Vijay K. Mehta and Dr. Amritlal C. Shah Vs Charu K. Mehta and Others

Bombay High Court 11 Feb 2009 Letters Patent Appeal No. 328 of 2008 in Writ Petition No. 3849 of 2008 (2009) 02 BOM CK 0072
Bench: Division Bench
Acts Referenced

Judgement Snapshot

Case Number

Letters Patent Appeal No. 328 of 2008 in Writ Petition No. 3849 of 2008

Hon'ble Bench

Bilal Nazki, J; A.R. Joshi, J

Advocates

Iqbal Chagla, Sanjay Jain and Kunal Vajani, instructed by Wadia Ghandy and Co, for the Appellant; Aspi Chinoy and Raj Patel, Hetal Thakore, Razvi Nazir, instructed by Thakore Jariwala and Associates for Respondent No. 1 in LPA 328/2008, Mahesh Jethmalani and Nazir Razvi, instructed by Thakore Jariwala and Associates for Respondent No. 1 in LPA 330/2008, Hari Aney Pratik Sakseria and Jyoti Shah, instructed by D. Darashah and Co. for Respondent No. 2 in both LPAs, Subhash Zha, instructed by Dinesh Tiwari and Sneha for Respondent No. 3 in both the LPAs, Pranav Badhekar and Shane Sapeco, instructed by Hariani and Co. for Respondent Nos. 9 to 11 in both the LPAs and Jay Kansara, instructed by Paras Kuhad and Associates for Respondent Nos. 12 to 14 in both the LPAs., for the Respondent

Acts Referred
  • Bombay High Court (Appellate Side) Rules, 1960 - Rule 1, 18, 4
  • Bombay High Court (Original Side) Rules, 1980 - Rule 636
  • Constitution of India, 1950 - Article 226, 227
  • Government of India Act, 1915 - Section 107

Judgement Text

Translate:

@JUDGMENTTAG-ORDER

Bilal Nazki, J.@mdashWhen both these matters were taken up, the learned Senior Counsel appearing for the respondents raised a preliminary objection about the maintainability of the appeals and, therefore, prayed that the preliminary objections be decided without going into the merits of the appeals. Therefore, the matters were heard only on preliminary objection.

Given problem: List every enactment or set of rules named under "Acts Referred" in the Bombay High Court judgment above, together with the provisions cited for each.

Data extract:
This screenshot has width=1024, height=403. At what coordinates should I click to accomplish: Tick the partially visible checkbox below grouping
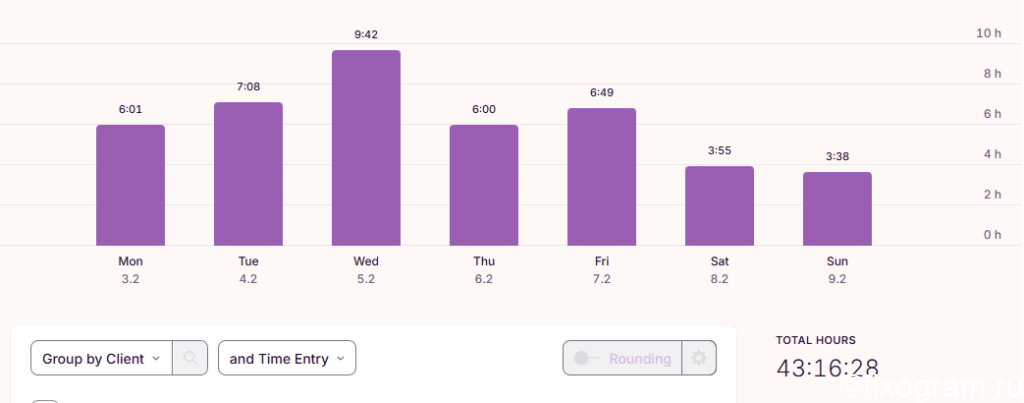45,401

Answer for this exercise:
- Bombay High Court (Appellate Side) Rules, 1960: Rules 1, 18 and 4
- Bombay High Court (Original Side) Rules, 1980: Rule 636
- Constitution of India, 1950: Articles 226 and 227
- Government of India Act, 1915: Section 107